Ao contrário da real politik, que contém uma componente de procura activa de um interesse do estado, a irreversibilidade é um conceito de absoluta passividade, que também poderíamos designar por no politik (ou a política do Maria-vai-com-as-outras, como Santos Pereira bem resume). É a mera constatação de facto. No caso do Kosovo é pior um pouco, porque nem o Zandinga se atreveria a prever o que se vai passar nos Balcãs nos próximos tempos, quanto mais o Lello ou o Amado.

Até ontem, julguei que era a real politik que levava a República Portuguesa a não se precipitar no reconhecimento do Kosovo. Não indo mais longe, o precedente kosovar pode dar verdadeiras arrelias em Espanha. Já deu na Geórgia. E não há razão nenhuma para não dar em Chipre, na Córsega, na Irlanda, na Bélgica, na Macedónia, em Cabinda, na Transilvânia, no Alasca, na Madeira, nos Açores, nas Berlengas ou na Cova da Moura. Por exemplos.

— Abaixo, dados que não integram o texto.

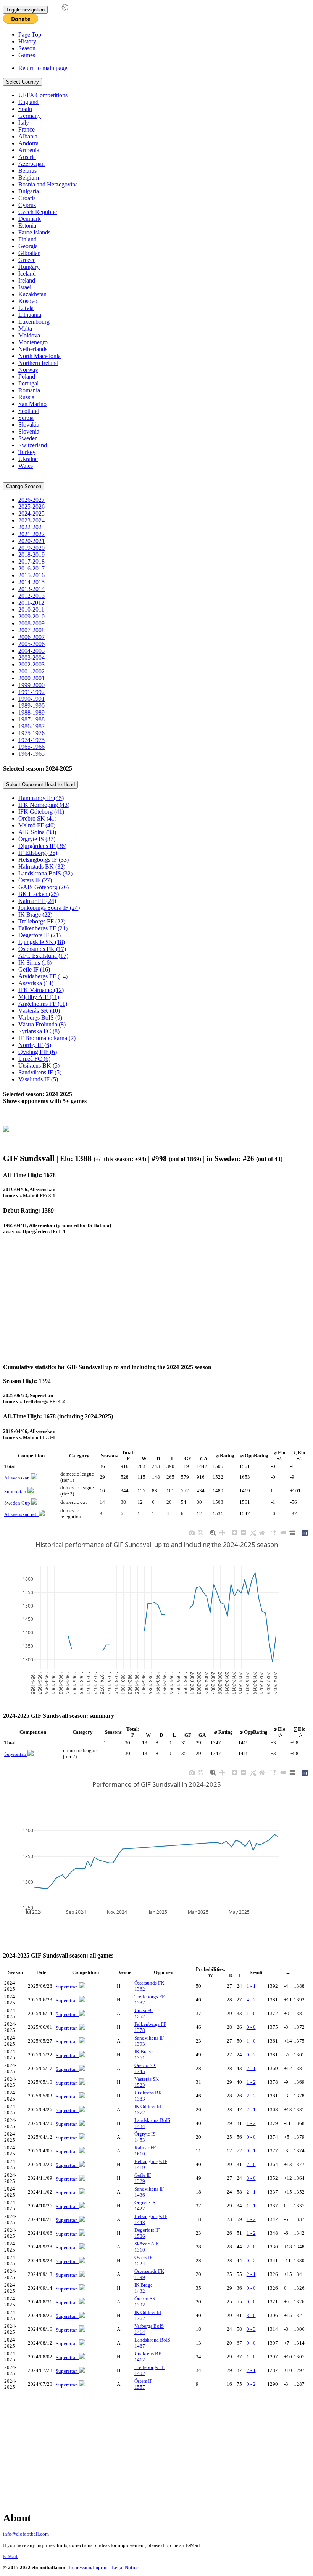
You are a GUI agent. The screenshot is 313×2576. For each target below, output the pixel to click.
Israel (24, 287)
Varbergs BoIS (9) (40, 1017)
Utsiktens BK (148, 2096)
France (26, 129)
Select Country (22, 82)
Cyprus (27, 205)
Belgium (28, 177)
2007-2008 (31, 630)
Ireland (26, 280)
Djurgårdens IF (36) (42, 846)
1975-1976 (31, 733)
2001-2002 (31, 671)
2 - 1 (251, 2068)
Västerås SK (146, 2082)
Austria (27, 157)
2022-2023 (31, 527)
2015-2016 (31, 575)
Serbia (26, 417)
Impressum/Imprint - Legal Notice (104, 2567)
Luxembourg (34, 321)
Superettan (15, 1491)
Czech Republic (37, 212)
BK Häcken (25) (38, 894)
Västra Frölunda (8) (42, 1024)
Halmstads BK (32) (41, 866)
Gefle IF (142, 2178)
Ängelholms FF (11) (42, 1004)
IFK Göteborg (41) (41, 811)
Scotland (28, 411)
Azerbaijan (31, 164)
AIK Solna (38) (37, 832)
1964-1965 (31, 753)
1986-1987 (31, 726)
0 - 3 (251, 2329)
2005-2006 (31, 644)
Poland (26, 376)
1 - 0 (251, 2013)
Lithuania (29, 315)
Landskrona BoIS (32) (45, 873)
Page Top (29, 34)
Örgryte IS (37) (36, 839)
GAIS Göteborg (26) (43, 887)
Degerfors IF (147, 2233)
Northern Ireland (38, 363)
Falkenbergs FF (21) (43, 928)
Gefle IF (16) (34, 969)
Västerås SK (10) (39, 1010)
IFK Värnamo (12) (41, 990)
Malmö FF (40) (36, 825)
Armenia (28, 150)
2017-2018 (31, 561)
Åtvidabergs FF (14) (43, 976)
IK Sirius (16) (35, 962)
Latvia (26, 308)
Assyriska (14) (35, 983)
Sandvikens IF (149, 2041)
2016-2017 (31, 568)
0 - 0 (251, 2027)
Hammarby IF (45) (41, 798)
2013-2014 (31, 589)
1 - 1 (251, 1986)
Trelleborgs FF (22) (41, 921)
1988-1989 (31, 712)
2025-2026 (31, 506)
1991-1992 (31, 692)
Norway (28, 369)
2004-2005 (31, 650)
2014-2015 (31, 582)
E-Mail (10, 2556)
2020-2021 (31, 541)
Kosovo (27, 301)
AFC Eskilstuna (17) (43, 955)
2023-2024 (31, 520)
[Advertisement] (158, 1302)
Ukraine (28, 459)
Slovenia (28, 431)
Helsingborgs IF (150, 2164)
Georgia (28, 246)
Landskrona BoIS (152, 2123)
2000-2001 (31, 678)
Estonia (27, 225)
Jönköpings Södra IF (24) (49, 907)
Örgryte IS (144, 2137)
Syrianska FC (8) (39, 1031)
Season (26, 48)
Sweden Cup (17, 1503)
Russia (26, 397)
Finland (27, 239)
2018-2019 (31, 554)
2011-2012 (31, 602)
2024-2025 (31, 513)
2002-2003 (31, 664)
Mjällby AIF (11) (38, 997)
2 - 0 (251, 2164)
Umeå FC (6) (34, 1058)
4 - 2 (251, 2000)
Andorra (28, 143)
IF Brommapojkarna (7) (47, 1038)
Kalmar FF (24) (37, 901)
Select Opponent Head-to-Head (40, 784)
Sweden (28, 438)
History (27, 41)
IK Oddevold (147, 2109)
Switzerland (32, 445)
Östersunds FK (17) (42, 949)
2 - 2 (251, 2096)
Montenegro (33, 342)
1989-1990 (31, 705)
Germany (29, 115)
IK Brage (143, 2054)
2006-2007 (31, 637)
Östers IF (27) (35, 880)
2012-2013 (31, 596)
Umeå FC (143, 2013)
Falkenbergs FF (150, 2027)
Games (26, 55)
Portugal (28, 383)
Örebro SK (145, 2068)
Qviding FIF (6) (37, 1052)
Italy (23, 122)
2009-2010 (31, 616)
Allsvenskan (17, 1478)
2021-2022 (31, 534)
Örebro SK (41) (37, 818)
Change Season (23, 486)
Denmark (29, 218)
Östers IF (143, 2260)
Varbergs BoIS (149, 2329)
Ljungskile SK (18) (41, 942)
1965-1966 (31, 747)
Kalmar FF (145, 2151)
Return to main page (42, 68)
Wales (25, 466)
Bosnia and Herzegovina (48, 184)
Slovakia (28, 424)
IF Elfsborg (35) (37, 853)
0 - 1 (251, 2151)
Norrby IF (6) (34, 1045)
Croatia (27, 198)
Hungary (29, 266)
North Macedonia (39, 356)
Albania (27, 136)
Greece (26, 260)
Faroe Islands (34, 232)
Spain (25, 109)
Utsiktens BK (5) (39, 1065)
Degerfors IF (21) (39, 935)
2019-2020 (31, 547)
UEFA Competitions (43, 95)
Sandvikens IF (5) (39, 1072)
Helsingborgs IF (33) (43, 859)
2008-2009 (31, 623)
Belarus (27, 170)
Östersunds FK (149, 1986)
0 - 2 (251, 2054)
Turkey (26, 452)
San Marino (32, 404)
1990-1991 (31, 698)
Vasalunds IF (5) (38, 1079)
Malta (25, 328)
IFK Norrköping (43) (43, 804)
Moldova (29, 335)
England (28, 102)
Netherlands (32, 349)
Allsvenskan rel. (21, 1514)
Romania (29, 390)
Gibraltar (29, 253)
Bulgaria (28, 191)
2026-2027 (31, 499)
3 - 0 (251, 2178)
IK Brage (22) (35, 914)
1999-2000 (31, 685)
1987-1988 (31, 719)
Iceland (27, 273)
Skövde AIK (146, 2247)
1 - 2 (251, 2082)
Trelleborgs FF (149, 2000)
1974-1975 (31, 740)
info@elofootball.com (26, 2534)
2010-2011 (31, 609)
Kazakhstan (32, 294)
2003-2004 (31, 657)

Timor-Leste é a prova (essa sim, mais que provada) de que o princípio da irreversibilidade vale o que vale, para não dizer menos. Se Portugal fez alguma coisa foi não aceitar a anexação/integração como irreversível e, provavelmente com boas doses de real politik, conseguir convencer outros estados das vantagens da não aceitação da irreversibilidade. Foi teimar e teimar e teimar até à reversibilidade total.

Ontem o Amado não estava muito numa de dar explicações, talvez porque não as tenha para dar. Abespinhou-se todo com uns deputados e lá fez à noitinha o grande frete de passar um quarto de hora com a Ana Lourenço. Sem ser a irreversibilidade, só o ouvi falar em timing (conceito para o qual o Lello não nos tinha alertado). O timing era justamente a única coisa que eu pensava que Portugal estava a gerir com real inteligência. Sendo óbvio para toda a gente que a posição de Portugal, em si, não aquece nem arrefece coisíssima nenhuma, havia todo o espaço do mundo para escolher o tempo do anúncio (dando de barato que haja boas razões, das tais da real politik, para que se acabe por chegar ao reconhecimento e consequentemente o timing seja a única verdadeira questão a resolver).

O Lello pode não perceber e o Amado pode não saber explicar, mas o certo é que ontem a República Portuguesa deitou o precioso timing pela janela fora. Durante estes oito meses, ingenuamente, pensei que o timing do anúncio seria cuidadosamente articulado com Espanha, no mínimo, e de forma que não deixasse dúvidas a ninguém (até a Manuela Ferreira Leite entenderia sem necessidade de se deslocar a Belém). Mas não. É que, no meio de tudo o que não disse e em resposta a tudo o que a Ana Lourenço não lhe perguntou, o Amado ministro lá deixou escapar que de toda a pandilha que ainda não tinha "dado este passo" (reconhecer aos kosovares o direito à independência e a festejá-la com bandeiras da Albânia) Portugal é o único país que não tem nenhum problema interno do género e "não quer criar nenhum problema artificial".

Como diria um amigo meu que é lá daquelas bandas: pushy kurats (o meu amigo escreveria isto como deve ser, em cirílico, mas eu não chego a tanto, fico-me por uma transcrição relativamente fonética).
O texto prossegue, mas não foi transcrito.